Despite the significant lithium production in certain countries like Chile, Australia, China, and Argentina, many countries still lack access to and the ability to produce their own lithium. This results in China, South Korea, and the United States being the largest lithium importers in the world (ClearPath). With the growing number of electric cars in the market, the demand for lithium extraction and mining is increasing, leading to more job opportunities for citizens (Doris Schüler et al). Thus, it increases the employment rate in the country, which can help them to maximize their family economy (Doris Schüler et al). In addition, country economic growth can be achieved due to the increase in domestic products in the country. An increase in gross domestic product (GDP) could lead to an improvement in essential political and social issues, such as poverty (The Guardian).

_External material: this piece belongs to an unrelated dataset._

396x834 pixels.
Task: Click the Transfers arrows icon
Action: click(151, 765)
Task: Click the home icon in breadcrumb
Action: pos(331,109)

As presented in this report, electric vehicles do have some environmental impact, but they remain a superior option for reducing carbon emissions compared to standard petrol or diesel engines. The future of electric vehicles heavily relies on their battery If researchers can develop a "super battery", the future of electric vehicles looks promising. Despite some current limitations, the advantages of electric vehicles outweigh those of conventional cars, and we can use technology to find solutions to any drawbacks.

As we move forward into the future, environmentally friendly cars with the convenience of combustion engines will become increasingly widespread. It's likely that in the next few years, electric vehicles will become more widespread and unavoidable. This begs the question: will Cambodia adapt to this change?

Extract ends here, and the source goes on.